* Excerpt provided *

As Marcus points out on a couple of occasions, this interpretation is likely only going to be relevant to this specific example. These filters arose as a response to his specific choice of objective/loss function. The system was trained to find the filters that would not only respond to features in the environment, but also allow the strength of those activations to be used again to reconstruct the environment as a linear combination of those filters. The reconstruction error is part of the cost function. If one wanted to take this approach of learned filters to next level, one should take a look at the work of Laurent Perrinet, in particular this.
Probably the most interesting thing about this presentation is that it shows a plausible mechanism for how one might be able to generate a prediction of future inputs using a linear combination of basis filters that are each shifted in space by an independent phase parameter, and that these shifts in amplitude and phase can be driven by grid cell like activity. No filter by itself represents an object, but the overlap of several filters in a common location does.

* Set tasks *
[1] Answer these questions about the passage on learned filters:
(a) What does the passage say is part of the cost function?
(b) Whose work should one look at to take learned filters to the next level?
(c) What represents an object, if no single filter does?
[2] From the passage on learned filters, return the text between "Probably the most" and "common location does.", inclusive.

* Material provided *
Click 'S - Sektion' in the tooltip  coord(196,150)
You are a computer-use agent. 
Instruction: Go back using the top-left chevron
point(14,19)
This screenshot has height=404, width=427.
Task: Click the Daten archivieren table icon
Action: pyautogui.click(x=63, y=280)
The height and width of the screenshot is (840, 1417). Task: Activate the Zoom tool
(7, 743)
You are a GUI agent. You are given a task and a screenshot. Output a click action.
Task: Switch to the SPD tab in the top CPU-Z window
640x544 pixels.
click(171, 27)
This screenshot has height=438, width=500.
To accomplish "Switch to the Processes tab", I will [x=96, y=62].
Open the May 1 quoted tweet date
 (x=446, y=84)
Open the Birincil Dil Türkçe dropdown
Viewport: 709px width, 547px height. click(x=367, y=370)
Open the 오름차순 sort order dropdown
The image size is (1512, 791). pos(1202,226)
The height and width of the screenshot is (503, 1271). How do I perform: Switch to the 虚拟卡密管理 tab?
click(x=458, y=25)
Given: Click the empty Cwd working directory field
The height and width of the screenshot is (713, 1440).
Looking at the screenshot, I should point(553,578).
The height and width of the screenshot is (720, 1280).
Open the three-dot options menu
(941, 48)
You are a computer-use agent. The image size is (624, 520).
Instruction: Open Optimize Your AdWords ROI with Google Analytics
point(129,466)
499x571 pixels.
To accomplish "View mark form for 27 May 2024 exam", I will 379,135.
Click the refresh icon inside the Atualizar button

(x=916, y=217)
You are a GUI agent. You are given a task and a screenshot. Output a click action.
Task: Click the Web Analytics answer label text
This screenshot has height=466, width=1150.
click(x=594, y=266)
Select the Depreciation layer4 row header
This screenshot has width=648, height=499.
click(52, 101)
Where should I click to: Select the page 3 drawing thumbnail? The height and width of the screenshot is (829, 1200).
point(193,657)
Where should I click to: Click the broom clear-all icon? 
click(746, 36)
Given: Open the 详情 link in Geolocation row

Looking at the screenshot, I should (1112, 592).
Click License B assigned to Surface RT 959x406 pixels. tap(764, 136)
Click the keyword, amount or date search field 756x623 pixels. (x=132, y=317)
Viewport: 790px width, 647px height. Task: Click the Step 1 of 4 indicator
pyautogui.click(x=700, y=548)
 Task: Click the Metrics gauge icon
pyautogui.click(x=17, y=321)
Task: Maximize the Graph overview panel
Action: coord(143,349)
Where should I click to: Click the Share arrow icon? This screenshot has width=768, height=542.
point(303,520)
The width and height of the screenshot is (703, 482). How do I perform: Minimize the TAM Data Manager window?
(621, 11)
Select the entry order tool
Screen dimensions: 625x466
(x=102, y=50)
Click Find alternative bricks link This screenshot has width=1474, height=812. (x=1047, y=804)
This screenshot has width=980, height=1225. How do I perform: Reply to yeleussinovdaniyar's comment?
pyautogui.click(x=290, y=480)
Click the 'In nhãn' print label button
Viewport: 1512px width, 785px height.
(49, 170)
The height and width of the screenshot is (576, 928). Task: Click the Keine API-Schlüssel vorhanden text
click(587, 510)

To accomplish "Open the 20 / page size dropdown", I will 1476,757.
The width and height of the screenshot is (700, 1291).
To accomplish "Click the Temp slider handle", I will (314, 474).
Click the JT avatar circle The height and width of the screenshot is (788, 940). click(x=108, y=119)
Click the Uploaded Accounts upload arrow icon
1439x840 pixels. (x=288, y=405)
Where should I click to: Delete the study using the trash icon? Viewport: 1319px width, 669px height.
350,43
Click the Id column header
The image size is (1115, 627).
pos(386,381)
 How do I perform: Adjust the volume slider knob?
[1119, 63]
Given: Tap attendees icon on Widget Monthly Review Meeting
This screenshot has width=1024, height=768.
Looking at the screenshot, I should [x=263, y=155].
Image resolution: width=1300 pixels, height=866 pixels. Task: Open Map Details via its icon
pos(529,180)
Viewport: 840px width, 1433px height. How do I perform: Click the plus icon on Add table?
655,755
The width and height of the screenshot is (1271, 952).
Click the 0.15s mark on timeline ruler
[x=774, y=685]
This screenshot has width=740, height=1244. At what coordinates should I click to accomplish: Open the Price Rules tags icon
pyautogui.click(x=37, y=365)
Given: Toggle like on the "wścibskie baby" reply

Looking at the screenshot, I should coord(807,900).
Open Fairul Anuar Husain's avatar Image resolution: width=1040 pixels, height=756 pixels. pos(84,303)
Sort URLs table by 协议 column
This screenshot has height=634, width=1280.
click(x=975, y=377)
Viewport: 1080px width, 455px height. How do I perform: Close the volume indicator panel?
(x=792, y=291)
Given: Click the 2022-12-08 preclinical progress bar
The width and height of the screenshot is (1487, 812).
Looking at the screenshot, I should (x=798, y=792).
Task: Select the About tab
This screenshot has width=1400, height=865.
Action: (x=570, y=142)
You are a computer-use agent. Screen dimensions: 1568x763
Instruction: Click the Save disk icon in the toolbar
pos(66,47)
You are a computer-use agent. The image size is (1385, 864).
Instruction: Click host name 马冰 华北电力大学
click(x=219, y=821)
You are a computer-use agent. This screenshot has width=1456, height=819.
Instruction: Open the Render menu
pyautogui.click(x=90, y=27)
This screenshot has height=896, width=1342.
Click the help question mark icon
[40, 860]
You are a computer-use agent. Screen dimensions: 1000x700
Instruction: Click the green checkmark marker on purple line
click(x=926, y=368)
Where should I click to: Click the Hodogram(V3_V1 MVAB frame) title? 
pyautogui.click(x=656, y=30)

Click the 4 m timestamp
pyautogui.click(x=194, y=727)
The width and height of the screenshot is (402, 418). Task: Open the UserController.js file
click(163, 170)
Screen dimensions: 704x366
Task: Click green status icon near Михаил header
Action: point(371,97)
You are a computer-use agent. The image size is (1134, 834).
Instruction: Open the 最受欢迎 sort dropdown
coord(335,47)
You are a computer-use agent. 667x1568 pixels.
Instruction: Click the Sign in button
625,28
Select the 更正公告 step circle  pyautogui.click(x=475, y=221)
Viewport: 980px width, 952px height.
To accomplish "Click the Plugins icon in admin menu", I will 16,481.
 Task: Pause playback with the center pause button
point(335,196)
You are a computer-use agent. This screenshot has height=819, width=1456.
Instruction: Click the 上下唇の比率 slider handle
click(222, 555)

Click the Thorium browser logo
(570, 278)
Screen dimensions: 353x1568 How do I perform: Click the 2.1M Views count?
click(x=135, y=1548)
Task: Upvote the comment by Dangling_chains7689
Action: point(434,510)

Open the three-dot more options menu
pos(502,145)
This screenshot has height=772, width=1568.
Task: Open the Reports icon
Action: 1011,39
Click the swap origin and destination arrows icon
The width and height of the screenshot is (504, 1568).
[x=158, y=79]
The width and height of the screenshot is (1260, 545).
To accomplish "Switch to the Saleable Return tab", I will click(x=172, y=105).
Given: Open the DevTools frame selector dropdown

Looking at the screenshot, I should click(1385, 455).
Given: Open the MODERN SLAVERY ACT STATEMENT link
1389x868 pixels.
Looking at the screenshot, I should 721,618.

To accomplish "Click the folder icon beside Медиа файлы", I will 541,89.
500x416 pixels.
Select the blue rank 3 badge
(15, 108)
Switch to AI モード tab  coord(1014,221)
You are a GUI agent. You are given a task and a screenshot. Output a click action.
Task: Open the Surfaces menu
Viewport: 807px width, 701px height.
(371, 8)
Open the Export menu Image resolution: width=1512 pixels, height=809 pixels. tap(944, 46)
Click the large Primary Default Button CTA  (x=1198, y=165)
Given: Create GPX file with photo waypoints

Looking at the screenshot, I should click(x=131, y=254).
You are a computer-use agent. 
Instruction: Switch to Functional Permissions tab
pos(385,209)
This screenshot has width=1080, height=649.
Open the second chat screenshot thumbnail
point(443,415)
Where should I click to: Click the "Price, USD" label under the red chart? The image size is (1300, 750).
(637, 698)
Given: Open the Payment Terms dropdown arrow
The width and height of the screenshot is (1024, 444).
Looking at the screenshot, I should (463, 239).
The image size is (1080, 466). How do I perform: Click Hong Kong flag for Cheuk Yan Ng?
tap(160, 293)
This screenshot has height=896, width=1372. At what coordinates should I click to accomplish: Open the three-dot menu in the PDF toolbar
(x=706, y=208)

* Solution list *
[1]
(a) The reconstruction error.
(b) Laurent Perrinet's.
(c) The overlap of several filters in a common location.

[2]
Probably the most interesting thing about this presentation is that it shows a plausible mechanism for how one might be able to generate a prediction of future inputs using a linear combination of basis filters that are each shifted in space by an independent phase parameter, and that these shifts in amplitude and phase can be driven by grid cell like activity. No filter by itself represents an object, but the overlap of several filters in a common location does.